The overall aim of the proposed research is to determine the mechanisms of adenosine A1 receptor modulation of signal transduction in normal and ischemic ventricular myocardium. Although the adenosine A1 receptor is a typical G protein coupled receptor (GPCR), it appears to differ from other GPCR in that it exerts no direct effects in ventricular myocardium. There is significant evidence that GPCR, heterotrimeric GTP binding (G) proteins, and associated second messengers, such as adenylyl cyclase and protein kinase C (PKC) isoforms, are enriched in discrete intracellular compartments, including cholesterol-enriched, flask-shaped invaginations of the plasma membrane, referred to as caveolae. Based on the applicant's preliminary data, that ventricular myocyte adenosine A1 receptors are enriched in caveolae, it is hypothesized that A1 receptor-mediated signaling in normal and ischemic myocardium is regulated by subcellular compartmentation.

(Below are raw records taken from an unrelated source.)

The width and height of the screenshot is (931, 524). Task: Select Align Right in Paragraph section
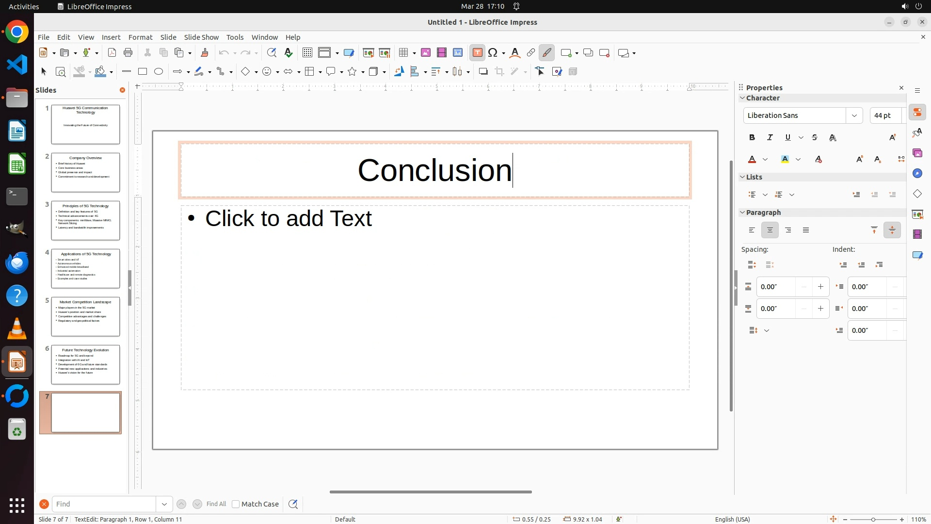[x=788, y=230]
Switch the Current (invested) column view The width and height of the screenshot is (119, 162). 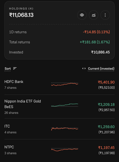click(101, 69)
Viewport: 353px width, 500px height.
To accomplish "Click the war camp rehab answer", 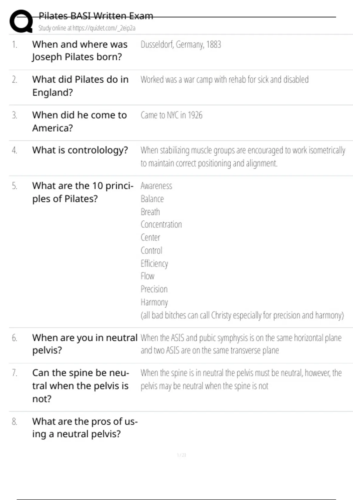I will pos(224,80).
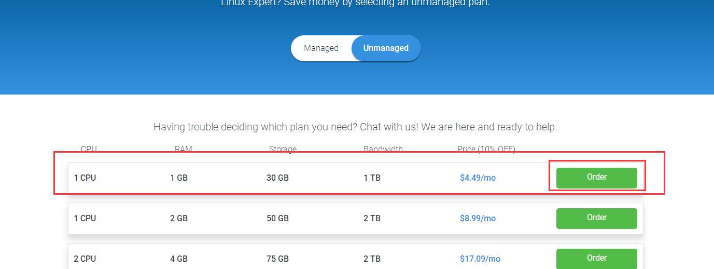The image size is (714, 269).
Task: Order the $17.09/mo plan
Action: pos(596,259)
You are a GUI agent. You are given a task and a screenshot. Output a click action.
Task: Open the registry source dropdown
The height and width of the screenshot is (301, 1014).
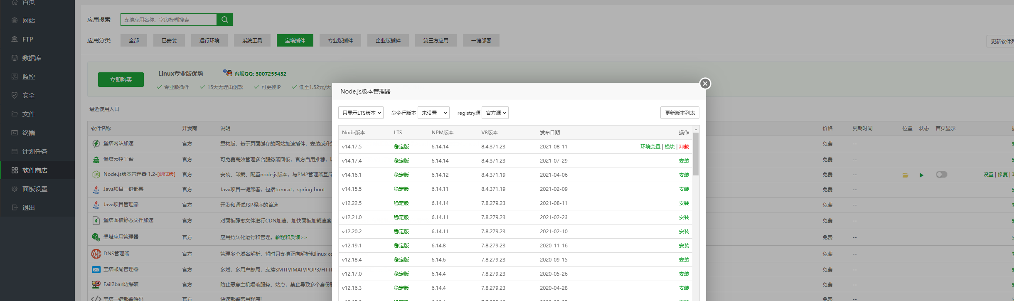[x=495, y=113]
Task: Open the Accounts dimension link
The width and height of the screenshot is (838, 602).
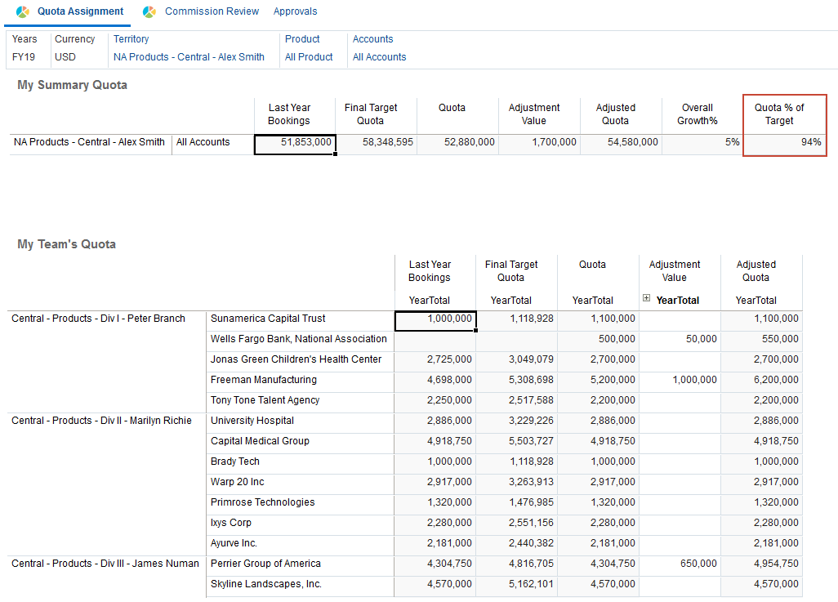Action: pyautogui.click(x=372, y=39)
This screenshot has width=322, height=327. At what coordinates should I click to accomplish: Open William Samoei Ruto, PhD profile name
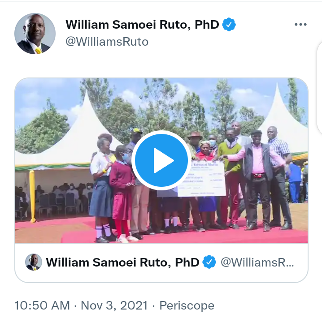pyautogui.click(x=142, y=25)
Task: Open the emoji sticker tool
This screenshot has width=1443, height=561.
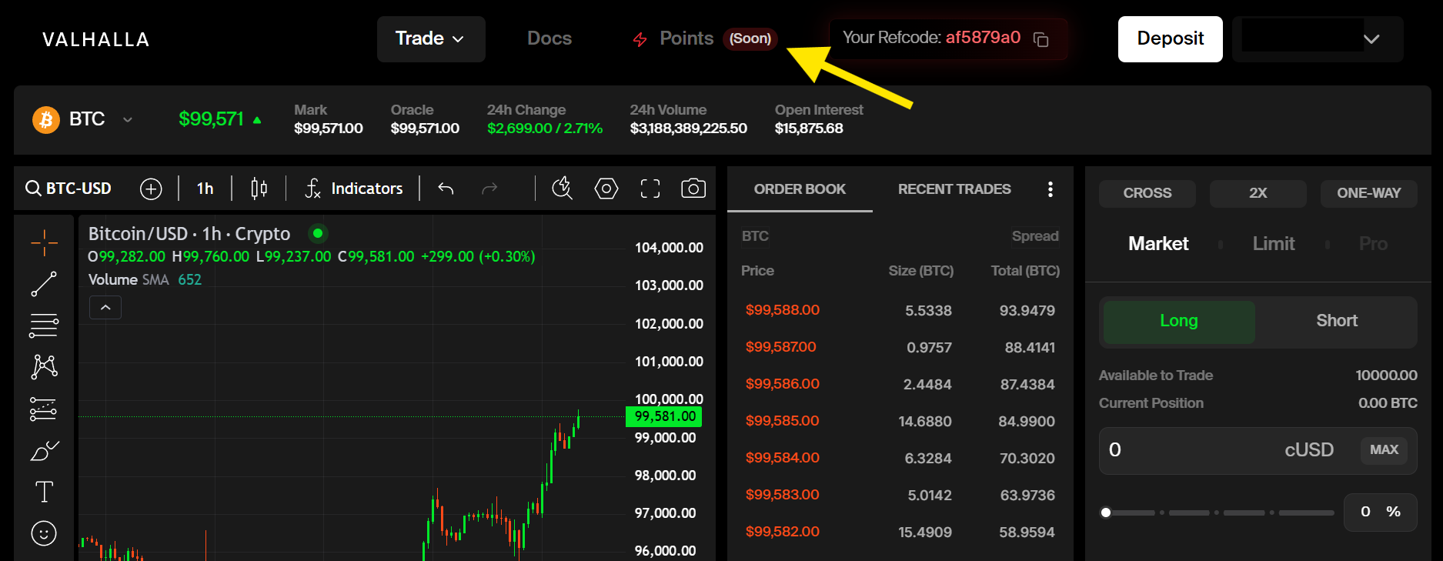Action: click(44, 533)

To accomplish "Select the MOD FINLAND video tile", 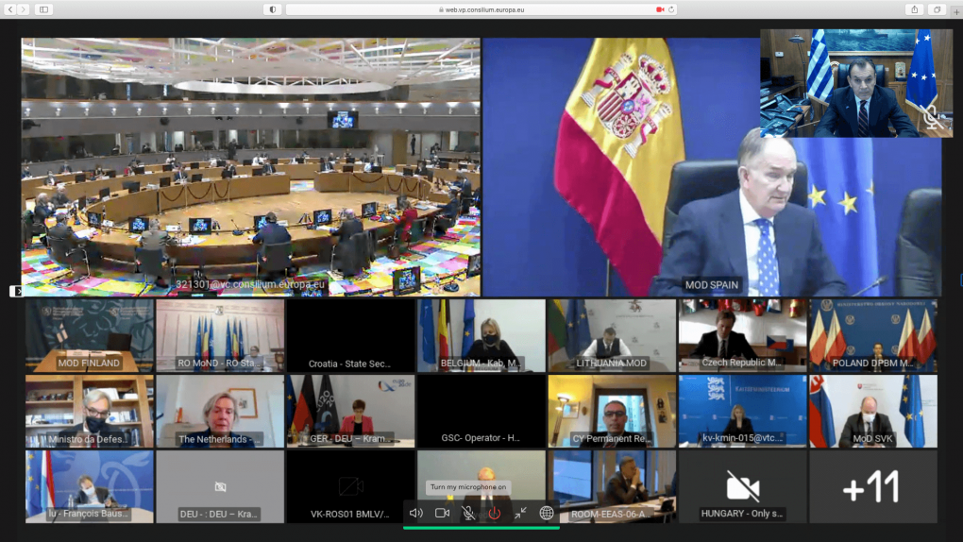I will pos(89,335).
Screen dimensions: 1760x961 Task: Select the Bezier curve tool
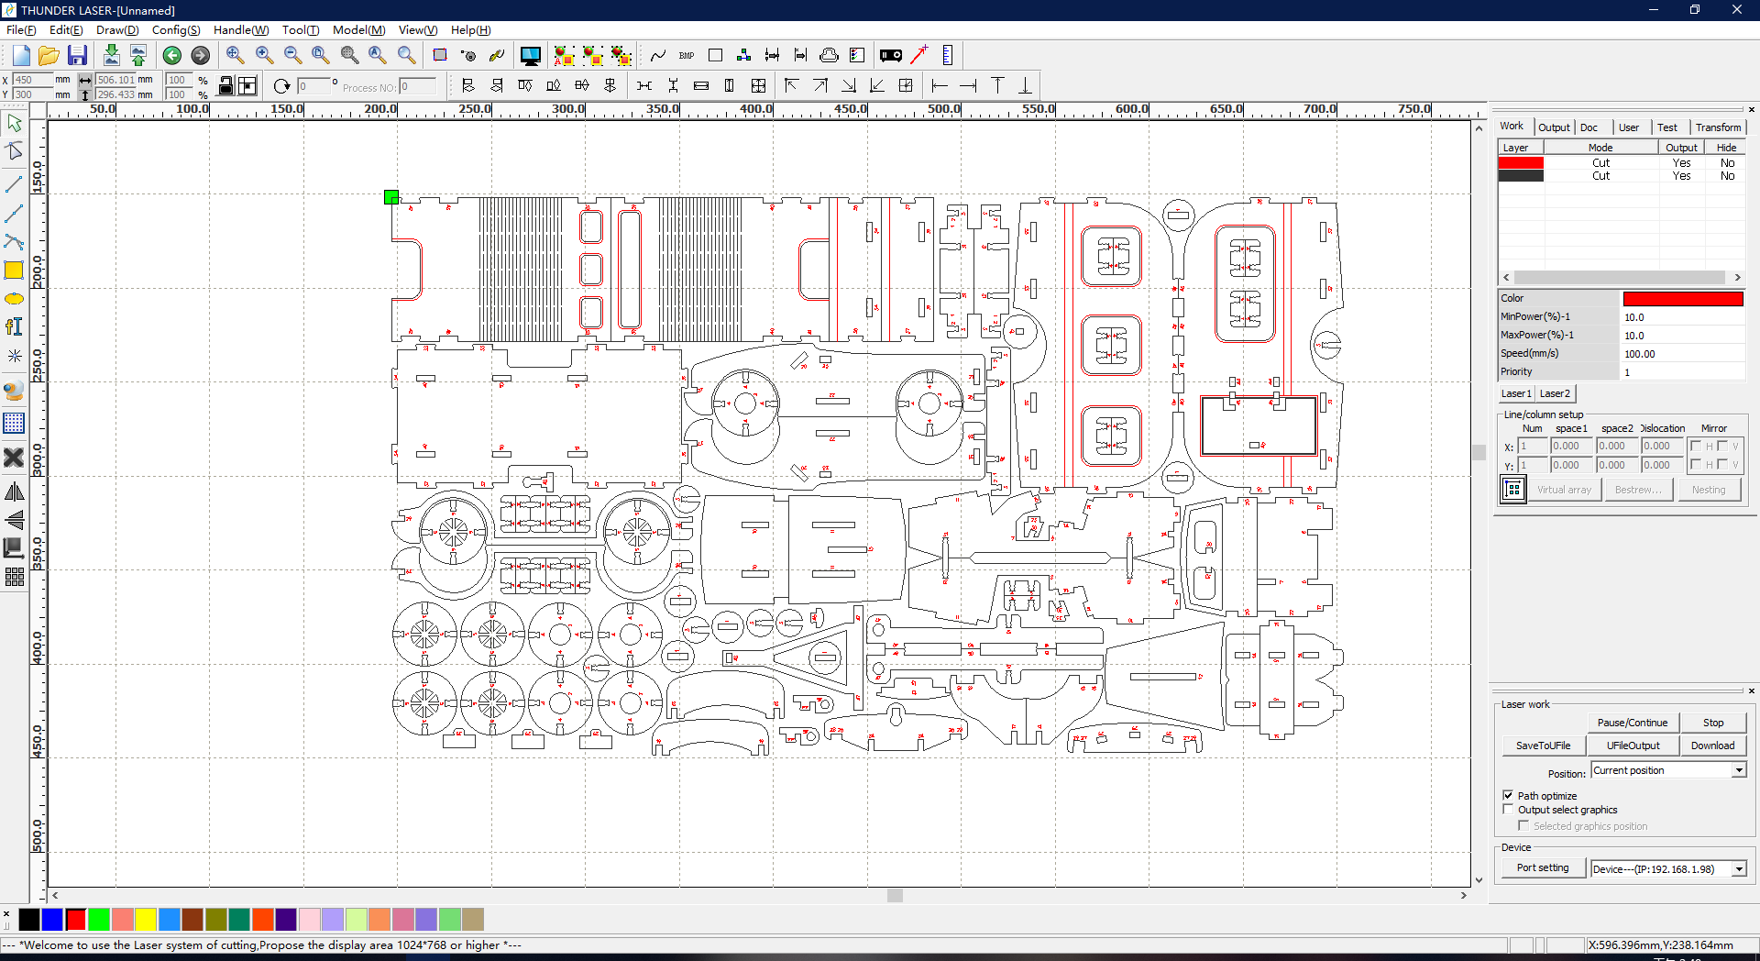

Specific Aim 1 will determine the effects of receptor agonists and endogenous adenosine on the subcellular localization of adenosine A1 receptors and associated G proteins in normal and ischemic myocytes.
Specific Aim 2 will test the hypothesis that the adenosine A1 receptor anti-adrenergic effect is co-localized with the components of the B-adrenergic receptor second messenger system.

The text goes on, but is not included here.